> **PROBLEM DETAILS**:
Copy the rows from the line containing "781x471 pixels." through the line containing "point(479,41)", switching "icon" to "symbol" and leaving everything else unchanged. Omit the pictures.

> **GIVEN RECORDS**:

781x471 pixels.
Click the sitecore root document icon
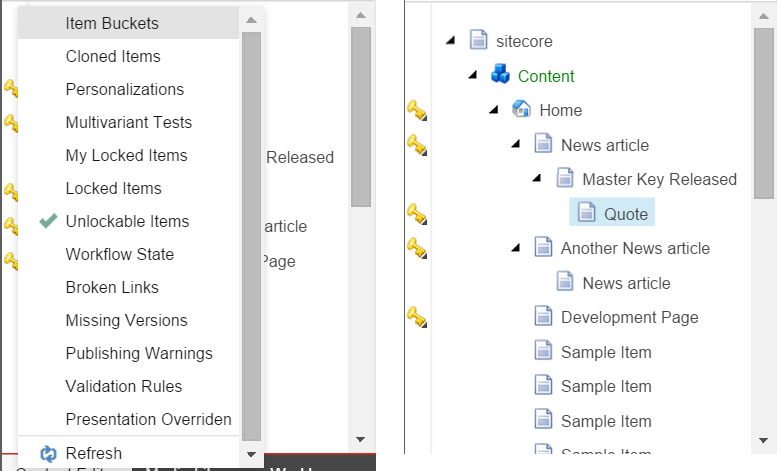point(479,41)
...
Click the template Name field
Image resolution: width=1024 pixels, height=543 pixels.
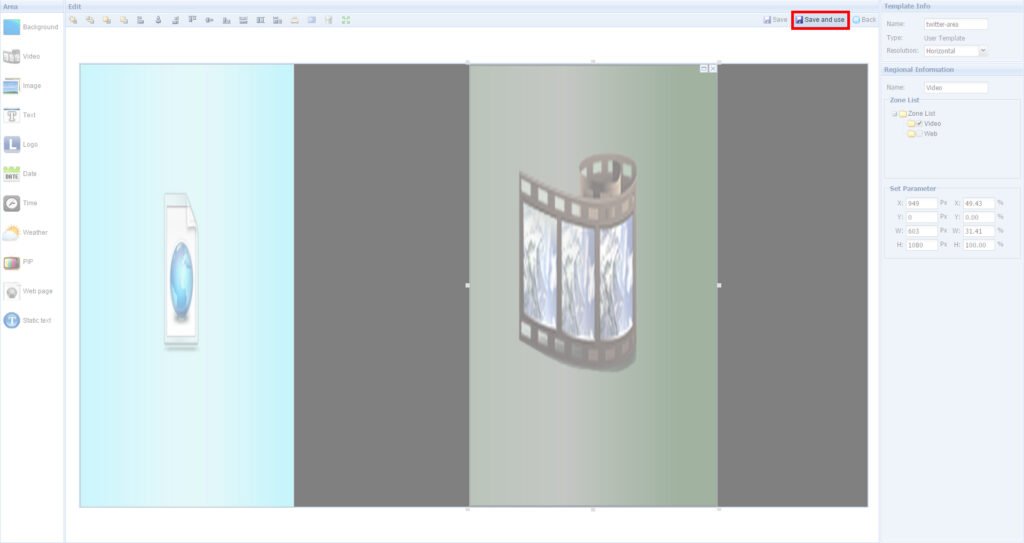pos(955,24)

> **SOLVED EXERCISE**:
781x471 pixels.
Click the sitecore root document symbol
point(479,41)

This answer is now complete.